Messi dio por finalizada en Quito la larga era de la melancolía maradoniana. En las redes sociales comenzaron a proliferar las estampas del venerado: rostro con aureola dorada, túnica celeste y blanca y la mirada dirigida hacia el cielo. En algunas imágenes lleva una medalla con el rostro de Diego. Los que siempre creyeron se sintieron confirmados. El blasfemo aceptó el poder de la revelación. Los críticos se dividieron entre arrepentidos y nuevos conversos. Y pensar que, minutos antes de comenzar el partido, al momento de la entonación de los himnos, no faltaron los que le reprocharan que el 10 siguiera la melodía patria con la cabeza gacha y no erguida. Interpretaron ese gesto como cavilación. Cuando llegó el gol ecuatoriano, al minuto, dieron rienda suelta a su pesimismo y recordaron que el Messi de Argentina nunca será el de Barcelona.
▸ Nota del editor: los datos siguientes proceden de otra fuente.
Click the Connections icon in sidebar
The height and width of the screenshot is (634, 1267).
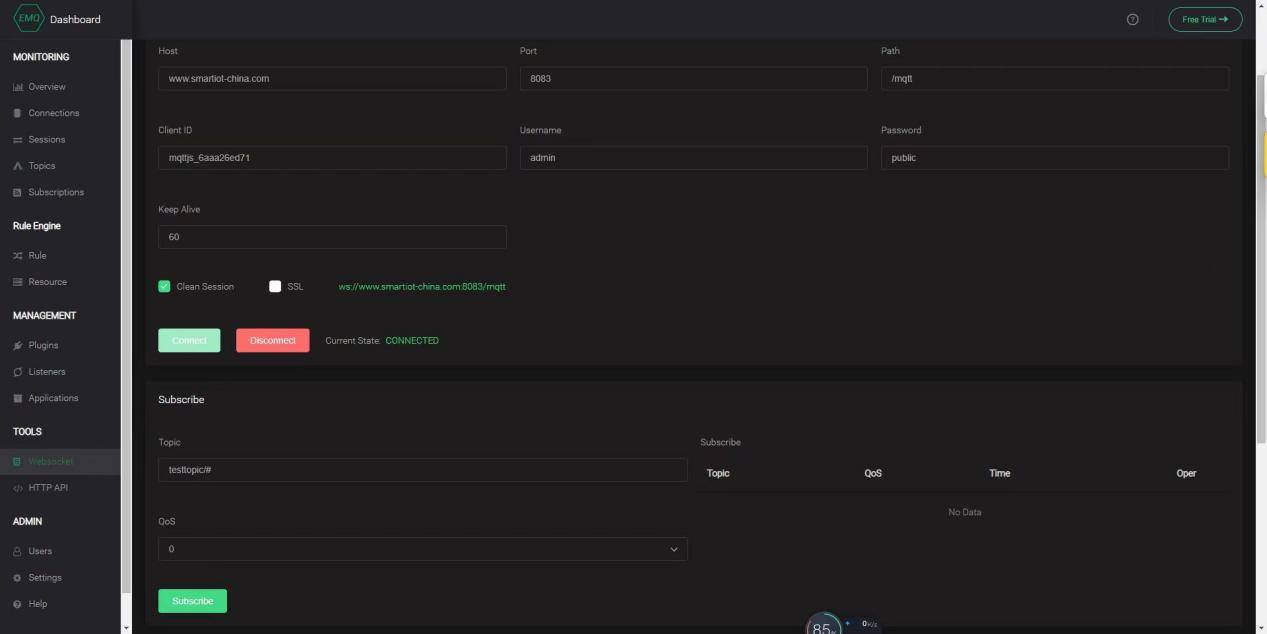pyautogui.click(x=18, y=113)
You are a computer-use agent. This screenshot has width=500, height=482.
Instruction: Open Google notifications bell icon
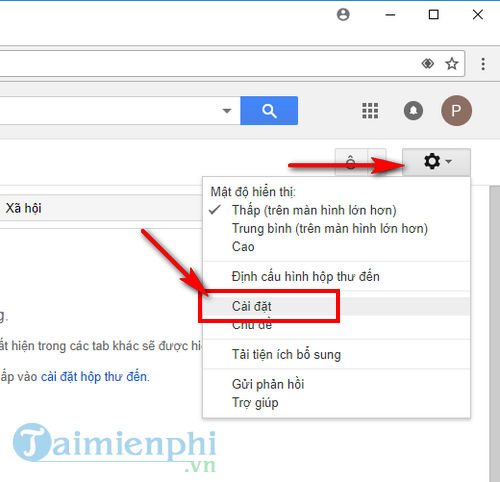pyautogui.click(x=413, y=111)
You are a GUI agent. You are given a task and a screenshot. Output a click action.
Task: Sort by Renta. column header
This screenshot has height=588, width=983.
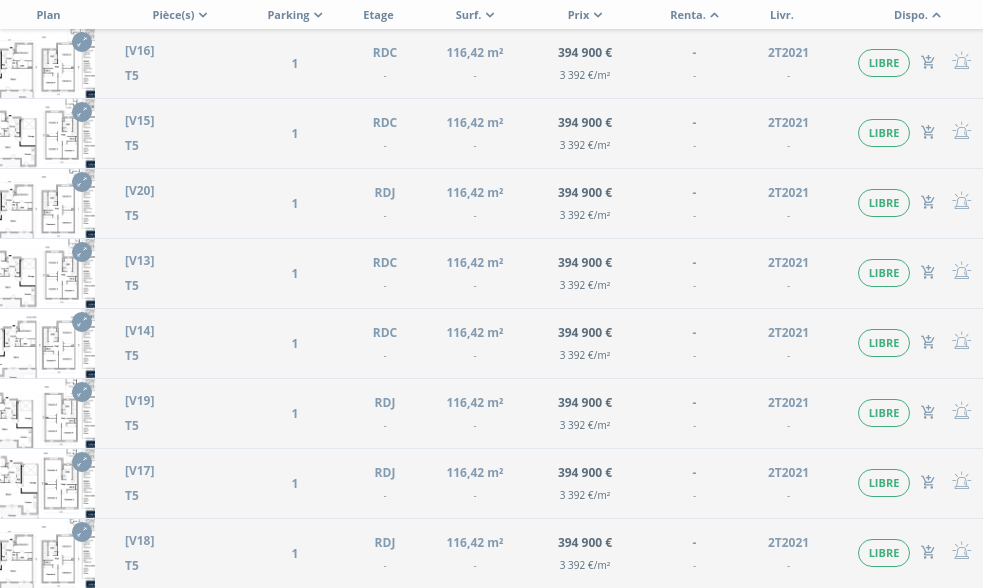tap(694, 15)
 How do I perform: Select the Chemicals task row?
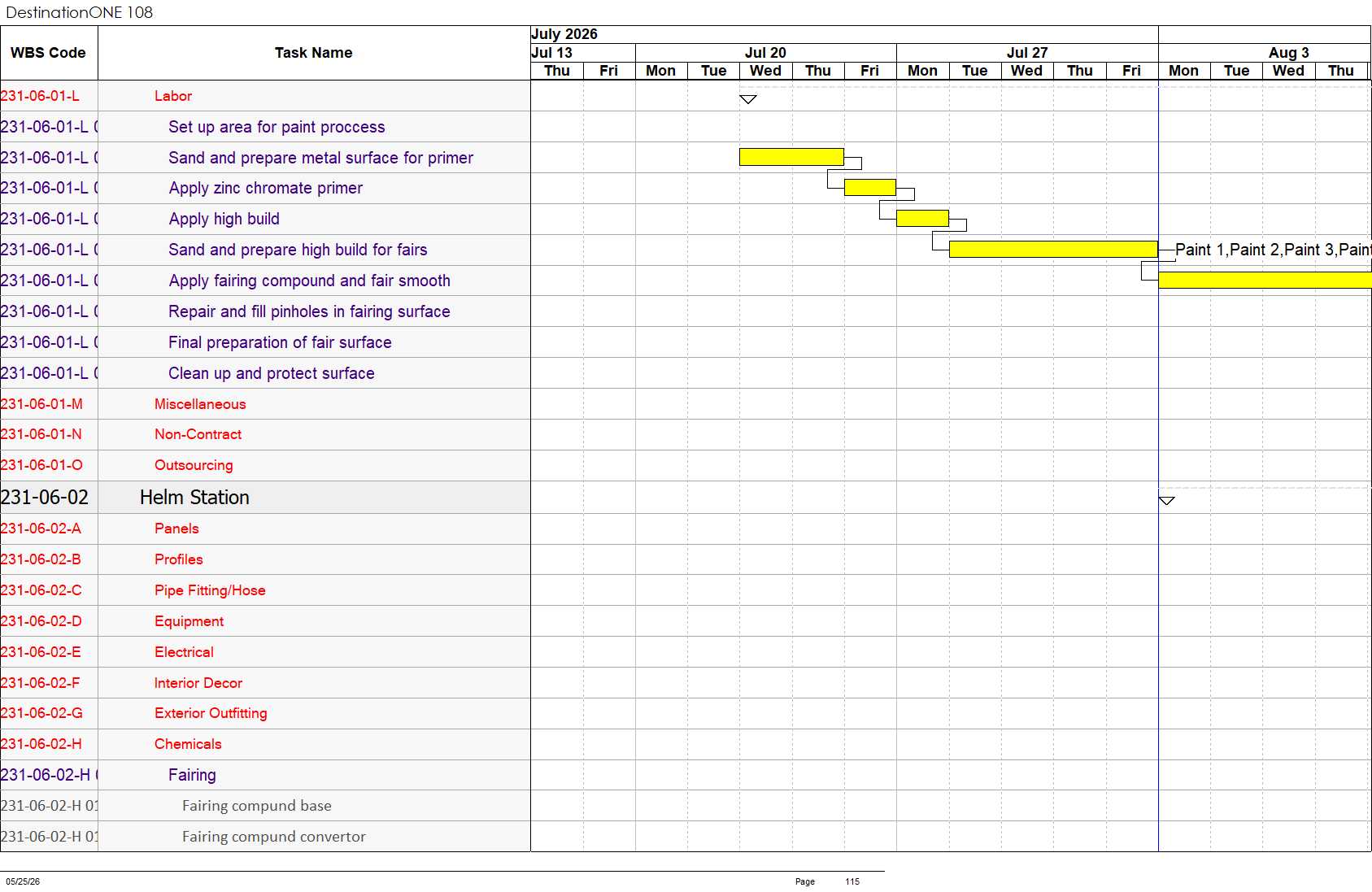coord(265,744)
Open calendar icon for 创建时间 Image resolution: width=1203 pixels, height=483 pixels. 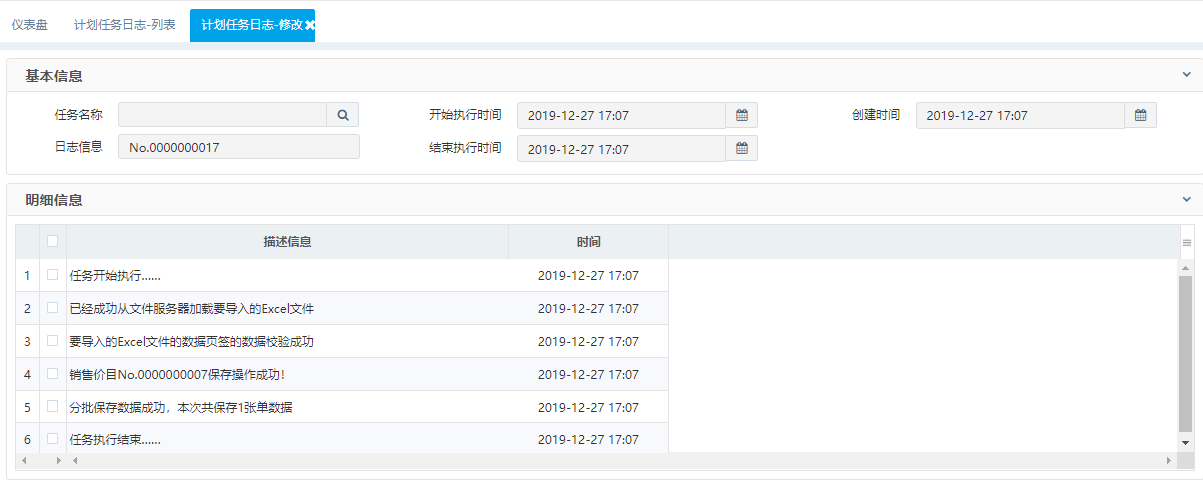tap(1141, 115)
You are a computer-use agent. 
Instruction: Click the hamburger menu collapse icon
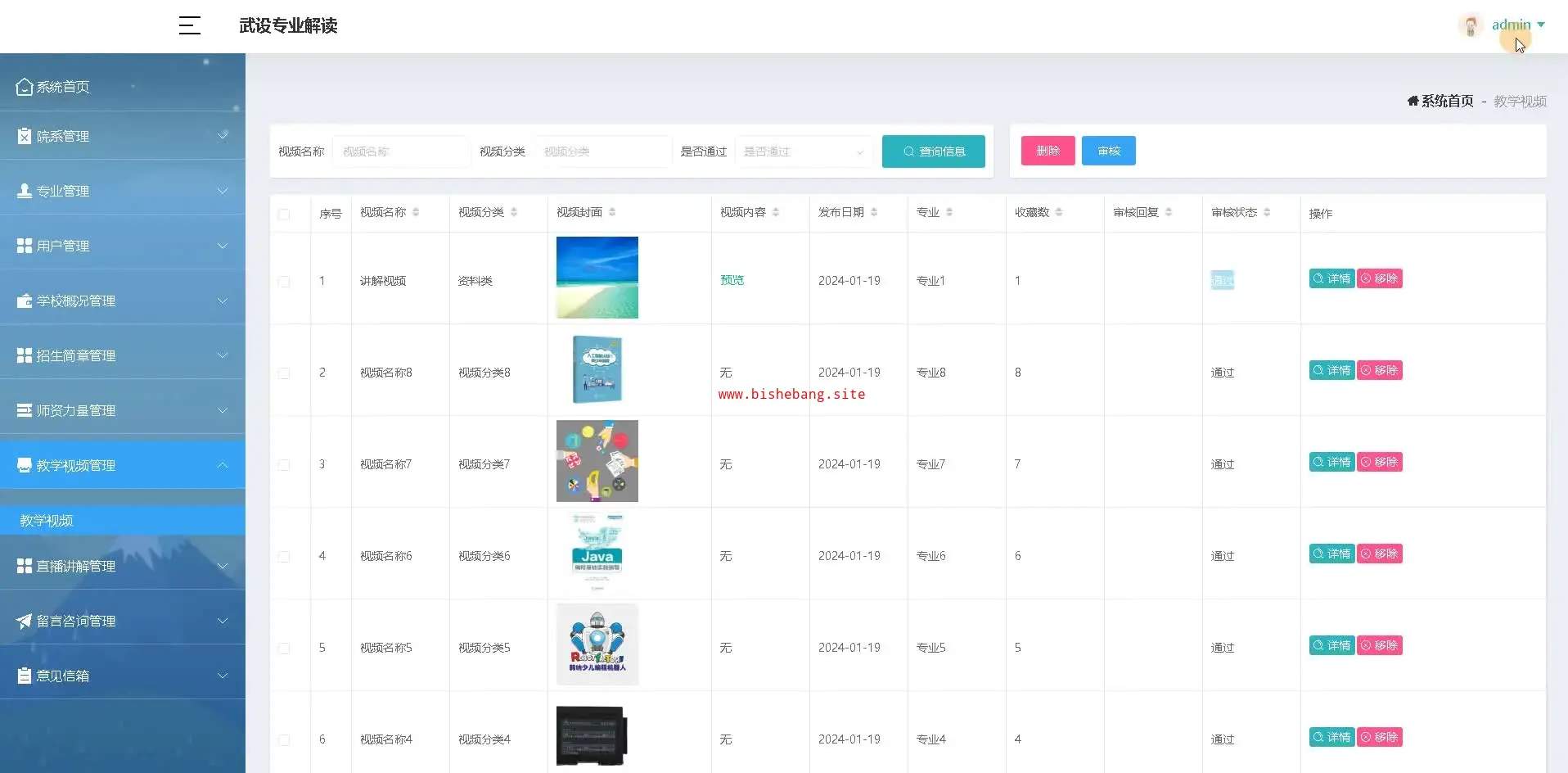click(x=190, y=25)
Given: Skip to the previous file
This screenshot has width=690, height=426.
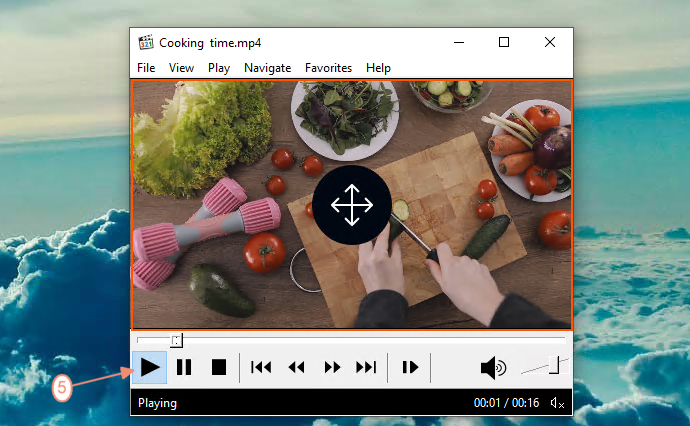Looking at the screenshot, I should (x=261, y=367).
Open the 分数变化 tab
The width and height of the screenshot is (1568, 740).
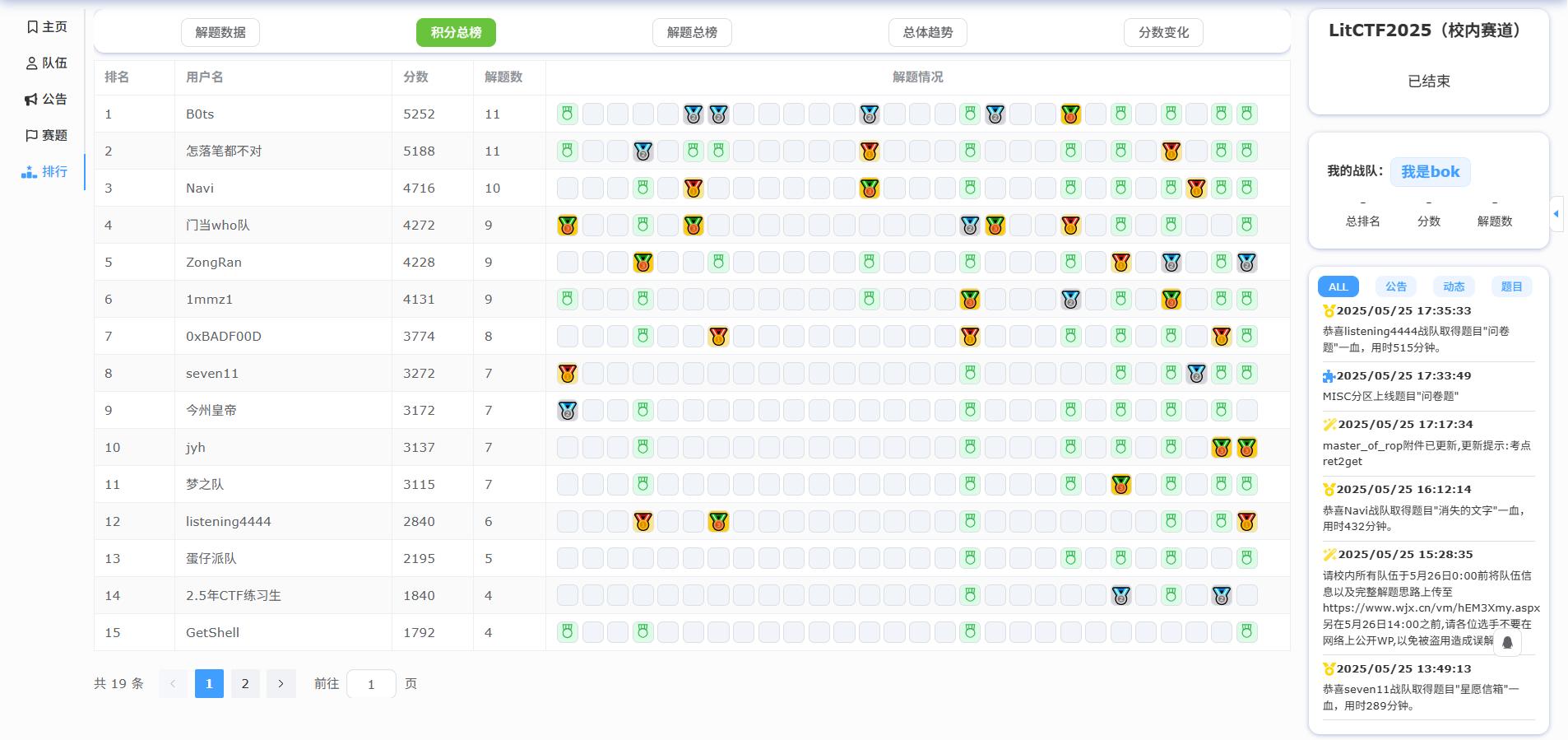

Pero después pasó lo que pasó y tartamudearon.

LÁGRIMAS Y ALEGRÍA / Apenas terminó el partido, los jugadores, con su capitán a la cabeza, lloraron, saltaron, se abrazaron, gritaron. Y Messi, subido a un banco de madera, hizo ahí, también, de director de orquesta. «Fue ver el Leo que no conocemos», comentó el diario Olé. Nicolás Otamendi, el defensor del Manchester City, grabó las escenas con su teléfono y no tardaron en replicarse. «Y no me importan lo que digan esos putos periodistas, la puta que los parió, oh, oh», se escuchó cantar a un plantel que se sentía acosado. Hubo sabor a revancha. Messi los había callado a todos.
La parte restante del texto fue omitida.